[Saved entries]
BEGIN
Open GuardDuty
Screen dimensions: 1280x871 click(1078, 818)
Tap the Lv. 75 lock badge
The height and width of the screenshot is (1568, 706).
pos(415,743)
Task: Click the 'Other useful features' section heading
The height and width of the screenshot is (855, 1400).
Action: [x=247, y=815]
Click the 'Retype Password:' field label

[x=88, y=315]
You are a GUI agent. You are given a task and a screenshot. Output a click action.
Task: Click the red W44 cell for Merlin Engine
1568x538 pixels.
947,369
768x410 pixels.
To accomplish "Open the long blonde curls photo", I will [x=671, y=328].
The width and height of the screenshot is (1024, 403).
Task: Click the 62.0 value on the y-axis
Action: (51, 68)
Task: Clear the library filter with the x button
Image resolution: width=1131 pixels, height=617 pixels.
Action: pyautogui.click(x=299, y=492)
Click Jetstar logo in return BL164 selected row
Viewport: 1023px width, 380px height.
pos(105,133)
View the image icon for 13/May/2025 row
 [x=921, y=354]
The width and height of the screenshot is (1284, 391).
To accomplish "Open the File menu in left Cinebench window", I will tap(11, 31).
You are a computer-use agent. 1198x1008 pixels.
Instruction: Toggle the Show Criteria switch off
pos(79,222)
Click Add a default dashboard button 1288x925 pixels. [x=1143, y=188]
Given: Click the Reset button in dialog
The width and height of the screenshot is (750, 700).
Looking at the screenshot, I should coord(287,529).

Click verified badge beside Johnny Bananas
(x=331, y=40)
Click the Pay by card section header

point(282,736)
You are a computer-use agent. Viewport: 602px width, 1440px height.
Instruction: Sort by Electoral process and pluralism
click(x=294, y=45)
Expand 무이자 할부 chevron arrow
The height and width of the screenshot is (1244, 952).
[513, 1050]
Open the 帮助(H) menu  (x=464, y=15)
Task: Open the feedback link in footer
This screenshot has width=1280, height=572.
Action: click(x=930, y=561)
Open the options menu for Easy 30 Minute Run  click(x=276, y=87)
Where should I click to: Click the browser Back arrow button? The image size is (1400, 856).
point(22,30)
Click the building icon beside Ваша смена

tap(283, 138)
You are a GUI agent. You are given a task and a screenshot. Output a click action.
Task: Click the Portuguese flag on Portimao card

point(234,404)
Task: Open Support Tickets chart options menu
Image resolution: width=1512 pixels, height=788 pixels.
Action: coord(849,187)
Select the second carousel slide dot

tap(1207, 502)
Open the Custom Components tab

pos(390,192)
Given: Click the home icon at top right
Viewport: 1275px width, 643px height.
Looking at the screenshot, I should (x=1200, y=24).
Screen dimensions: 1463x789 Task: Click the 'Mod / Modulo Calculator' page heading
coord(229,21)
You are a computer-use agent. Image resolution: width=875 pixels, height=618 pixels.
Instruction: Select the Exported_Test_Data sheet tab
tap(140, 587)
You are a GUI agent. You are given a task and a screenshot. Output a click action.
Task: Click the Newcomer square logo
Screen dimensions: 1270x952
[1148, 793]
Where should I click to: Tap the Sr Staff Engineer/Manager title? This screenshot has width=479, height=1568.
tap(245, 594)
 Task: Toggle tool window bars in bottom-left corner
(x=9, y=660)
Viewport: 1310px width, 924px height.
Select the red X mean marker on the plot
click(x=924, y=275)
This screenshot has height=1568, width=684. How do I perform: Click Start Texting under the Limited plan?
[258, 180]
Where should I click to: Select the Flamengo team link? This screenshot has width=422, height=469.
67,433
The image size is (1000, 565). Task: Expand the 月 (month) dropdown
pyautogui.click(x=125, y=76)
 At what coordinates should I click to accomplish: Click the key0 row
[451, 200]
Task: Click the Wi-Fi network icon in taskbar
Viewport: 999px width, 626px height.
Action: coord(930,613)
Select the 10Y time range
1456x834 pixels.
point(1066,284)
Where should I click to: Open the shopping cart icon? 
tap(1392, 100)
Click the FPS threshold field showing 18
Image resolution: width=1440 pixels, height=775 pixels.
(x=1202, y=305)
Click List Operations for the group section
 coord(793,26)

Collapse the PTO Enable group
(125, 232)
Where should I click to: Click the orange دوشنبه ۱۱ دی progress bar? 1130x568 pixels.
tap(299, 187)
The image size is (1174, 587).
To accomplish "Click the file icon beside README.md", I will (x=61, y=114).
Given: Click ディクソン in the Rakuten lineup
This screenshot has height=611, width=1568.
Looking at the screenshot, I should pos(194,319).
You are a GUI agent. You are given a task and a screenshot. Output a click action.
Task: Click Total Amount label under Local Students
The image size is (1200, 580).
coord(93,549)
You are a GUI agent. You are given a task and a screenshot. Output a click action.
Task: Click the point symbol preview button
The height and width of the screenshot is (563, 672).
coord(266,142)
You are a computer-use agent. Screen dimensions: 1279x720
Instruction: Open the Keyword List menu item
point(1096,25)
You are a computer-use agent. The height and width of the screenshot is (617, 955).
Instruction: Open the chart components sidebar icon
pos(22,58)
END
(Problem to solve) For each line above that contains the word "logo", copy that line.

(Response to this task)
Click Jetstar logo in return BL164 selected row
Task: Click the Newcomer square logo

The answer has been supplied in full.